В кабинете снова раздался хрустальный звон бокалов. Улыбнувшись жене, Василий Тимофеевич Бобровский продолжил развивать свою идею:

– Так и пусть веселятся старики, заслужили! Отошли наши друзья от государственных дел. Но пока ещё вхожи близко к Государю, а значит, как и прежде, могут быть полезны и нам, чтобы поучаствовать в карьере нашего сына. Вот я и решил, Дарьюшка, написать письмецо князю Александру Ивановичу, чтобы фельдмаршал Барятинский лично попросил у императора за Петрушу и передал ему в руки прошение нашего сына направить его на службу по Военному ведомству. Не может быть, чтобы столь храбрый и доблестный полковник, да ещё и редчайший специалист-топограф с опытом преподавательской работы не пригодился в государстве!

Дарья Власьевна встала со своего кресла и радостно подошла к мужу, обняв его за плечи.

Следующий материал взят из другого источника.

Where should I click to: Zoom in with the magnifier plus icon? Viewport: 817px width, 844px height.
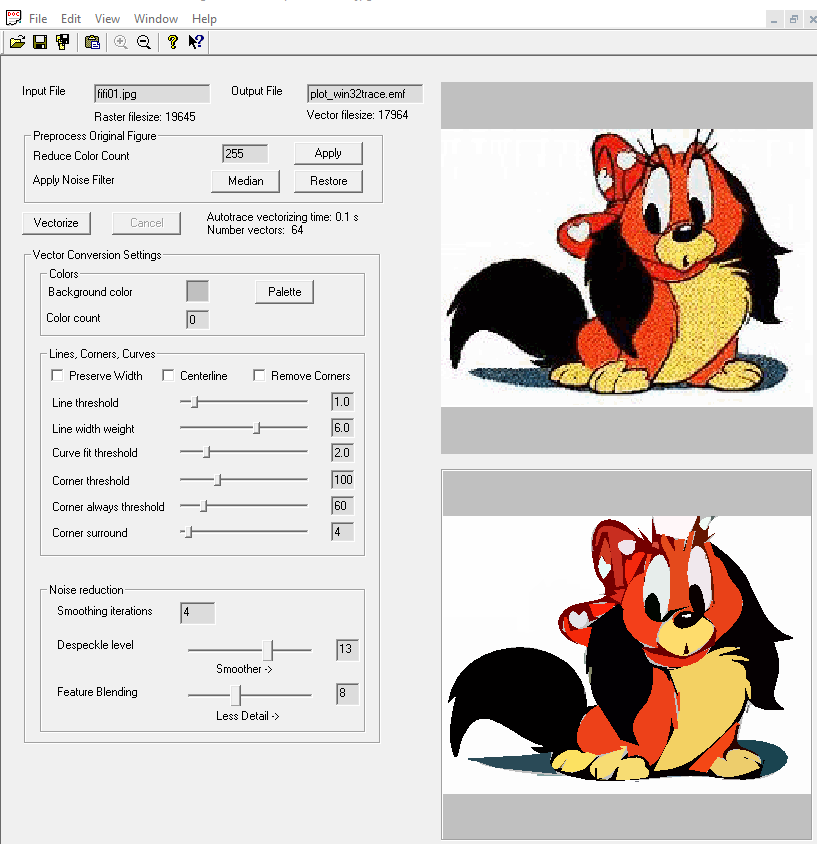(x=121, y=42)
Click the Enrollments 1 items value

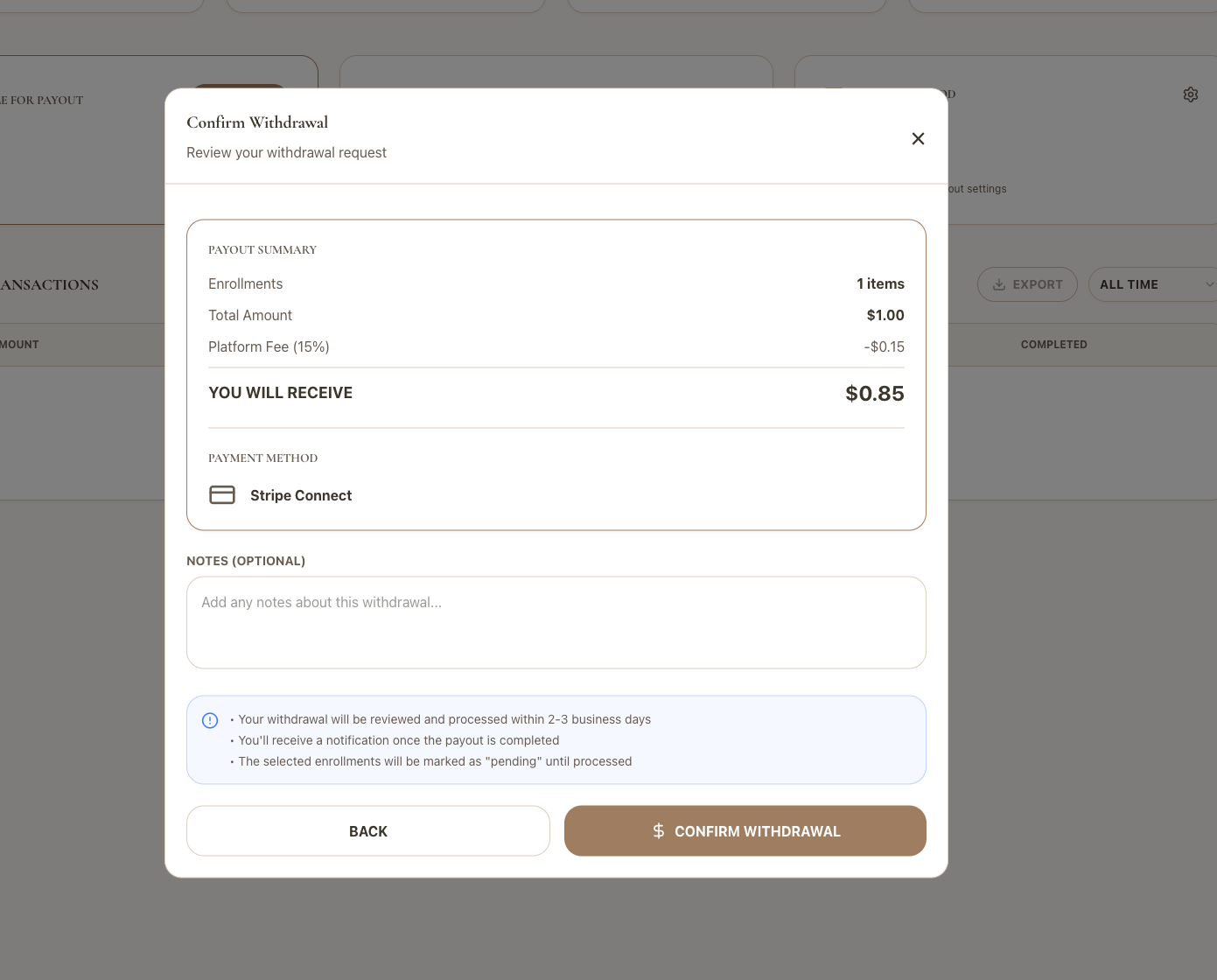[x=880, y=284]
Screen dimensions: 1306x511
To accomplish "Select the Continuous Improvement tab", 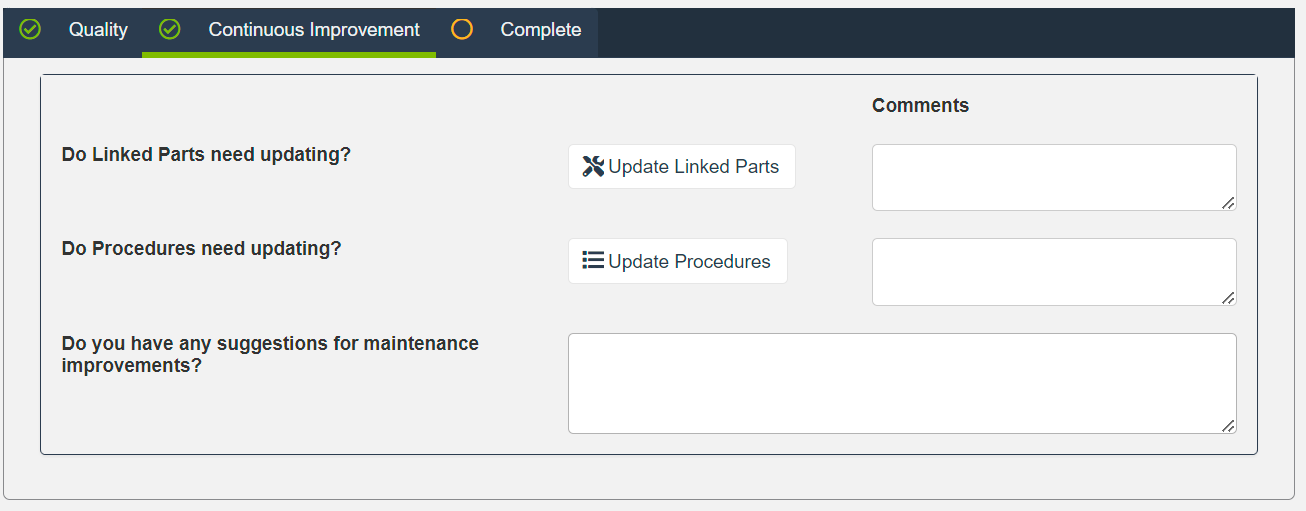I will coord(314,30).
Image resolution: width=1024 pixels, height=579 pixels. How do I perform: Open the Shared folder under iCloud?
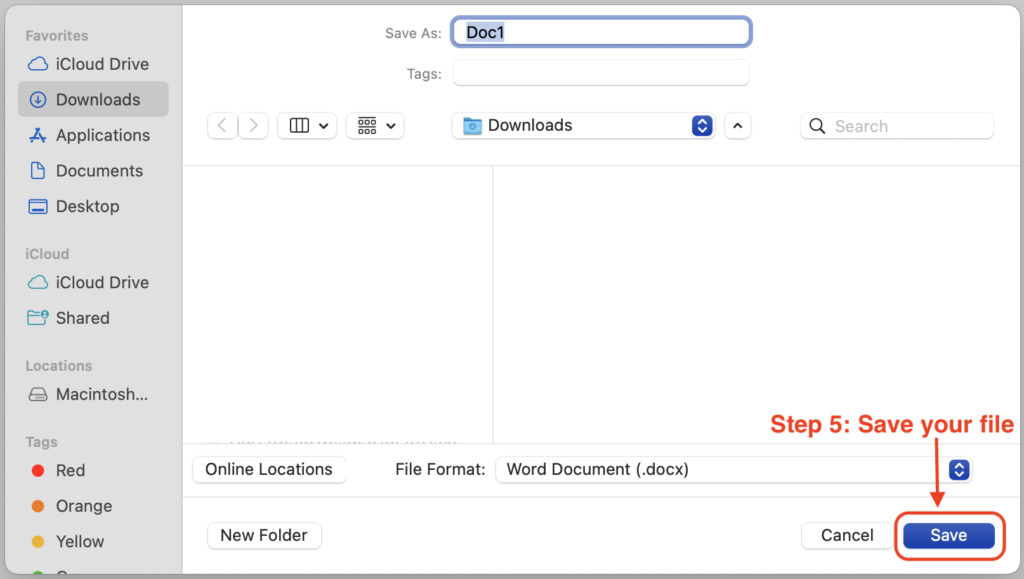pos(82,318)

– Дорогой! Так бери чистый лист, перо и чернила… Давай, прямо сейчас составим нужный текст. А завтра покажем его Петру.

Посоветовавшись с мудрой супругой Дарьей Власьевной, одобрившей его план, генерал Бобровский предложил жене в столь поздний час вместе пойти на боковую. Ведь любое серьезное дело всегда лучше начинать при солнечных лучах. Как известно: «утро вечера мудренее». Проснувшись с первыми петухами, умывшись и сделав зарядку, генерал написал своему старому сослуживцу генерал-фельдмаршалу Барятинскому обстоятельное письмо с просьбой поучаствовать в карьере отпрыска и составить протекцию перед императором Александром II Николаевичем:

«…ибо по окончанию Кавказской войны и после своей женитьбы, а затем рождения нашего внука Петра Петровича мой любезный сын, отставной полковник Главного штаба военных топографов Пётр Васильевич Бобровский, мечтает вновь вернуться на службу в Военно-учебное ведомство» …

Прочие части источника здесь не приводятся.